(Objective a)
Swap "drag handle" for "resize handle" in the records from the line with "Select the 増田(SH)" to the line with "will click(480, 30).", and give only those lines, otherwise unchanged.

(Passage shown)
-=-=-=-=-

Re: Ip::Address performance from Amos Jeffries on 2010-11-19 (squid-dev)

From: Amos Jeffries <squid3_at_treenet.co.nz>
Date: Fri, 19 Nov 2010 20:06:31 +1300

On 19/11/10 09:27, Alex Rousskov wrote:
> Hello,
>
> This email summarizes my questions and suggestions related to optimizing
> Ip::Address implementation.
>
> Disclaimer: I am writing from general performance and API principles
> point of view. I am not an IP expert and may miss some critical
> portability concerns, among other things. I am counting on Amos and
> others to audit any ideas worth considering.
>
>
> Ip::Address is actually a socket address. Besides the IP address itself,
> the class maintains the socket address family and port (at least).
>
> Currently, Ip::Address is designed around a single sockaddr_in6 data
> member that holds the address family, socket port, the IP address
> itself, and some extra info. This is 28 bytes of storage, most of which
> are used in case of an IPv6 address.
>
> If we were to deal with IPv4 addresses only, the corresponding "native"
> IPv4 sockaddr_in structure takes 16 bytes, and only the first 8 of which
> are normally used.
>
> Currently, Ip::Address implementation strategy can be summarized as
> "convert any input into a full-blown IPv6 address as needed, store that
> IPv6 address, and then convert that IPv6 address into whatever the code
> actually needs". This is a simple, solid approach that probably helped
> eliminate many early IPv6 implementation bugs.
>
> Unfortunately, it is rather expensive performance-wise because the input
> is usually not an IPv6 address and the output is usually not an IPv6
> address either. While each single conversion (with the exception of
> conversion from and to textual representation) is relatively cheap,
> these conversions add up. Besides, the conversions themselves and even
> the "what am I really?" tests are often written rather inefficiently.
>
> For example, to go from an IPv4 socket address to an a.b.c.d textual
> representation of that address, the current code may allocate,
> initialize, use, and discard several sockaddr_in6 structures, do a dozen
> of sockaddr_in6 structure scans for certain values, and copy parts of
> sockaddr_in and sockaddr_in6 structures a few times a long the way to
> the ntoa() call. After the ntoa() call, scan the resulting string to
> find its end.

-=-=-=-=-

(Given records)
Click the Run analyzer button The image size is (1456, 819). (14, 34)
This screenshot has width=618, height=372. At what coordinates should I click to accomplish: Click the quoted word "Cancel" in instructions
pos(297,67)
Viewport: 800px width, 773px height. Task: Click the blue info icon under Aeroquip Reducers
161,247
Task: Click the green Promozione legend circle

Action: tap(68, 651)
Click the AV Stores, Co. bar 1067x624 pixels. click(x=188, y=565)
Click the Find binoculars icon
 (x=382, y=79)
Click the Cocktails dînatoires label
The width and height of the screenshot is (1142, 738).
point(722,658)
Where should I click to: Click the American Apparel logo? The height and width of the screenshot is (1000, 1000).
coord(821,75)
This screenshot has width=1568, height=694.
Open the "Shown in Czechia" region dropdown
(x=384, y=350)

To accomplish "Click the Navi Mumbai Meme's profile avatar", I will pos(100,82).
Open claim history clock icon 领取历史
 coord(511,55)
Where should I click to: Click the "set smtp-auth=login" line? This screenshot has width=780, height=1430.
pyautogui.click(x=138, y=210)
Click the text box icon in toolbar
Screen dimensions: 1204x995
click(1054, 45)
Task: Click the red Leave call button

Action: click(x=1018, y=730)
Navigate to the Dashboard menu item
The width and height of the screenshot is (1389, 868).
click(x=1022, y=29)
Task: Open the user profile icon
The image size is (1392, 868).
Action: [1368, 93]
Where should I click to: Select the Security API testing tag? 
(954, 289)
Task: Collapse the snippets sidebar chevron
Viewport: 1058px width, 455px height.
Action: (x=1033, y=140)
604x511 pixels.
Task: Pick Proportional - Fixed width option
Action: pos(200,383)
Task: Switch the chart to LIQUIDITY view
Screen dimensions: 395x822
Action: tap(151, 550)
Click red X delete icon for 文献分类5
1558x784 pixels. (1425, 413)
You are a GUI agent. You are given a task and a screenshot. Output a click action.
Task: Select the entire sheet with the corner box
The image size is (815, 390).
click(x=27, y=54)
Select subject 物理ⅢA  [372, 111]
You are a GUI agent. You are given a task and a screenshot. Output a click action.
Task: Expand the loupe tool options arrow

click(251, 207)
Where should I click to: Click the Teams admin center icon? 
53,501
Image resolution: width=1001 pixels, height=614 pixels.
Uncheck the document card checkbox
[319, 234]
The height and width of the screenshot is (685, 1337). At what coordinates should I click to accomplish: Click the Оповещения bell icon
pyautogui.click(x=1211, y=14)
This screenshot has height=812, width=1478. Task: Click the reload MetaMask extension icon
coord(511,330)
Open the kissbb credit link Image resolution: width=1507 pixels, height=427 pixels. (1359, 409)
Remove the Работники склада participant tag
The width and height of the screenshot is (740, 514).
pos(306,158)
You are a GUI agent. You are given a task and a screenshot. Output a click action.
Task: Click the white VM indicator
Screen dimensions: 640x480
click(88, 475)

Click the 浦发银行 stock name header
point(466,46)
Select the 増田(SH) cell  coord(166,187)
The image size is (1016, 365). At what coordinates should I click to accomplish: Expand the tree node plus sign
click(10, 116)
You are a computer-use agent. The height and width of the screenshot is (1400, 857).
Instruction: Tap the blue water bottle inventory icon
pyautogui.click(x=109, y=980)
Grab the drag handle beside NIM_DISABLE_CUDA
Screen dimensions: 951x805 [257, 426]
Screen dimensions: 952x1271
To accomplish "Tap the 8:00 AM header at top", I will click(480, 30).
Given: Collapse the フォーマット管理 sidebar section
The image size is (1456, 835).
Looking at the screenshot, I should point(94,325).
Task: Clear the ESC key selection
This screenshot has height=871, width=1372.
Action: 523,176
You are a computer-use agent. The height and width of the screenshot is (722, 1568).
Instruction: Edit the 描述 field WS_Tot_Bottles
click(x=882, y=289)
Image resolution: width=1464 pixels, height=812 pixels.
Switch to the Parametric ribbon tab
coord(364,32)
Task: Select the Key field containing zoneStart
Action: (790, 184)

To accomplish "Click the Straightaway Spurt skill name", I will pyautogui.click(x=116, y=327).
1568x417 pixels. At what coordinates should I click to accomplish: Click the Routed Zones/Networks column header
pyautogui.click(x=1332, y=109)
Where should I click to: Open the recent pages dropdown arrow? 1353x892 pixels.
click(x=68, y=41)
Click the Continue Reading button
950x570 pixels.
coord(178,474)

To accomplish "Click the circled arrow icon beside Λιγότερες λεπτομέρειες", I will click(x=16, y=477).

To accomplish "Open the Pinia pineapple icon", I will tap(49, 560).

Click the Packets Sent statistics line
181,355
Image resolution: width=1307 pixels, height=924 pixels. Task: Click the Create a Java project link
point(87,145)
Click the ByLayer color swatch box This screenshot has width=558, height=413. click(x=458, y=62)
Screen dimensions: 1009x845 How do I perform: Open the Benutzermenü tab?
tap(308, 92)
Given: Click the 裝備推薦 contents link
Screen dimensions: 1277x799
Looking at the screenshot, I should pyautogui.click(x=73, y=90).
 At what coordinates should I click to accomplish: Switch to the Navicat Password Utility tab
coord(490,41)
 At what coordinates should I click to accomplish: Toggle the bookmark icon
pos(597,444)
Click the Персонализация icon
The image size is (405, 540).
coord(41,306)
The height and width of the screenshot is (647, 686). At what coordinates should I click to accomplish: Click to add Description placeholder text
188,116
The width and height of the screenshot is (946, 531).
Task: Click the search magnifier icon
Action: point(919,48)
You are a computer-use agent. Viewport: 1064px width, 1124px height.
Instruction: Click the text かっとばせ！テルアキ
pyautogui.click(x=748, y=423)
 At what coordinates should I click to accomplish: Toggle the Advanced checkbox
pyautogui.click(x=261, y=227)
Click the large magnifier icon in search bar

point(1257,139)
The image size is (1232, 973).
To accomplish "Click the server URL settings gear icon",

-=-=-=-=-

(Objective b)
Extend the message about Ip::Address performance by continuing it after its final sentence.

(Exercise result a)
Select the 増田(SH) cell  coord(166,187)
The image size is (1016, 365). At what coordinates should I click to accomplish: Expand the tree node plus sign
click(10, 116)
You are a computer-use agent. The height and width of the screenshot is (1400, 857).
Instruction: Tap the blue water bottle inventory icon
pyautogui.click(x=109, y=980)
Grab the resize handle beside NIM_DISABLE_CUDA
Screen dimensions: 951x805 [257, 426]
Screen dimensions: 952x1271
To accomplish "Tap the 8:00 AM header at top", I will click(480, 30).

(Exercise result b)
>
> The old code equivalent of the above? Initialize one IPv4 sockaddr_in
> structure on stack and pass it to ntoa()!
>
>
> I see three ways to optimize this without breaking correctness:
>
> * one-struct: Keep using a single sockaddr_in6 data member and convert
> everything into an IPv6 socket address as we do now. Optimize each
> conversion step, remove repeated "who am I?" checks during each step,
> and optimize each check itself.

All of the storage methods require them to identify the type accessed.
The only way to completely avoid them is to revert to v4-only or v6-only
compile modes.

Yes they seriously need some optimization and reduction.

>
> * union: Replace sockaddr_in6 storage with a union of sockaddr_in and
> sockaddr_in6 structures (or their wrappers). The Ip::Address class will
> check the address family part (that must overlap in all socket
> addresses, by design) to know what the address is and then use the right
> structure. This will avoid most conversions for the currently dominating
> IPv4-to-IPv4 path. If the caller does need a different version of the
> address than the one we stored, the "up" or "down" conversion is
> unavoidable and is still be handled by the Ip::Address.

Otherwise known as the sockaddr_storage.
http://www.retran.com/beej/sockaddr_inman.html

FWIW: To convert to this the stages are:
* change the type to sockaddr_storage
* re-add maintenance stages to keep the sa_family field accurate
(these were originally intended but dropped to avoid bugs caused by and
hidden by premature-optimization).

* add casts as required to make the correct sockaddr_* type fields
visible.

This makes the IsIP*() tests faster single-byte comparisons and the
IPv4() output faster.

>
> * two-struct: Similar to union, but keeping two separate structures, not
> merged in a union. This costs more memory and whole-object copying
> cycles, but allows us to keep both native and converted versions of the
> addresses. I do not know whether that is useful.

IMO: two-struct is just a waste of memory. We would have to do the same
or less maintenance for other methods. We have no situations where the
one object has to hold both types.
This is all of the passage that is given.